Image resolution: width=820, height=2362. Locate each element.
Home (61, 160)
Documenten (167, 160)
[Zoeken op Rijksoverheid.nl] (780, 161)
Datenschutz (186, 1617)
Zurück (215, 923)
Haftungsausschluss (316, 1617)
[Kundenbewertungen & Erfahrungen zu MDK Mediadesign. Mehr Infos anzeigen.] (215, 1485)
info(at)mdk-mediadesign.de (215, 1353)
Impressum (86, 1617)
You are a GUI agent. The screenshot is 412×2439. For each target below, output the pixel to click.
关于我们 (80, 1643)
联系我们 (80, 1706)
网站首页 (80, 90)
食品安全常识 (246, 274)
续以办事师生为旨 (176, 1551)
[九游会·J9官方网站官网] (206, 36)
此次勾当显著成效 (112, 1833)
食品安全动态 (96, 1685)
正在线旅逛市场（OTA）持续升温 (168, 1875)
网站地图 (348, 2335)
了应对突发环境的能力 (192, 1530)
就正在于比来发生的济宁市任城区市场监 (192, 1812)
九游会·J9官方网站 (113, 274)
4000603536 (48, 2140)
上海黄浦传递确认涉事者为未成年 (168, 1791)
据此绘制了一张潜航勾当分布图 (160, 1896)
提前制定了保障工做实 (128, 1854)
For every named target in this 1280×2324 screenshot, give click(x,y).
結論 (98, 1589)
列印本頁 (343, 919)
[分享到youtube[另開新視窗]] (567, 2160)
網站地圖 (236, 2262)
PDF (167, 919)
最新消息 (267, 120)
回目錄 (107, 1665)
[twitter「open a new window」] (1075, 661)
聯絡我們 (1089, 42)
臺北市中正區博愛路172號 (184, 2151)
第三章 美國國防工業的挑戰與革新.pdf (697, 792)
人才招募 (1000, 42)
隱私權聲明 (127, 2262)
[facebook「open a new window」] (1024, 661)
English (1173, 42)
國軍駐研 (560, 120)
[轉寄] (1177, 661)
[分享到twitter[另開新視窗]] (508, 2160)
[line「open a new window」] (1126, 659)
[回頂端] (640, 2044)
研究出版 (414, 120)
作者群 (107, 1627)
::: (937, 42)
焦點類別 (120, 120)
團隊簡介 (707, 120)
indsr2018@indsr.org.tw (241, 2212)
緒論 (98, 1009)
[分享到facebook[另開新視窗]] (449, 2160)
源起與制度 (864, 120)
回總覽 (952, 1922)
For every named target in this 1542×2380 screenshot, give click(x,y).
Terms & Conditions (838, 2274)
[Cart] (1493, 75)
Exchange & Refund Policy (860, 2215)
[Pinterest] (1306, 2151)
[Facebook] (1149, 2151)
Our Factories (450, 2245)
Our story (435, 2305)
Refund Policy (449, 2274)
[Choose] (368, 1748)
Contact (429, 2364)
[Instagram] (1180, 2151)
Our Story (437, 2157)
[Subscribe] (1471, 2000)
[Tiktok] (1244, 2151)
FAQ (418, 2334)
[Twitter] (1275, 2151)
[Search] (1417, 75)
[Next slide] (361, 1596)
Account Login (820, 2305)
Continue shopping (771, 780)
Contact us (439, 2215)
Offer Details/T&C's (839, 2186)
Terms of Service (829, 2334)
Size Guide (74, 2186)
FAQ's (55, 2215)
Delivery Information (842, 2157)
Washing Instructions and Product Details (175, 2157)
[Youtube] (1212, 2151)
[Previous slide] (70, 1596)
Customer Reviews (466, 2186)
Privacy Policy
* * *
◆ Task prompt ◆
Please give again the lines above between the line holding "[Cart] (1493, 75)" and the line holding "Terms of Service (829, 2334)", inclusive, exactly as they are and with nothing added.

◆ Task result ◆
[Cart] (1493, 75)
Exchange & Refund Policy (860, 2215)
[Pinterest] (1306, 2151)
[Facebook] (1149, 2151)
Our Factories (450, 2245)
Our story (435, 2305)
Refund Policy (449, 2274)
[Choose] (368, 1748)
Contact (429, 2364)
[Instagram] (1180, 2151)
Our Story (437, 2157)
[Subscribe] (1471, 2000)
[Tiktok] (1244, 2151)
FAQ (418, 2334)
[Twitter] (1275, 2151)
[Search] (1417, 75)
[Next slide] (361, 1596)
Account Login (820, 2305)
Continue shopping (771, 780)
Contact us (439, 2215)
Offer Details/T&C's (839, 2186)
Terms of Service (829, 2334)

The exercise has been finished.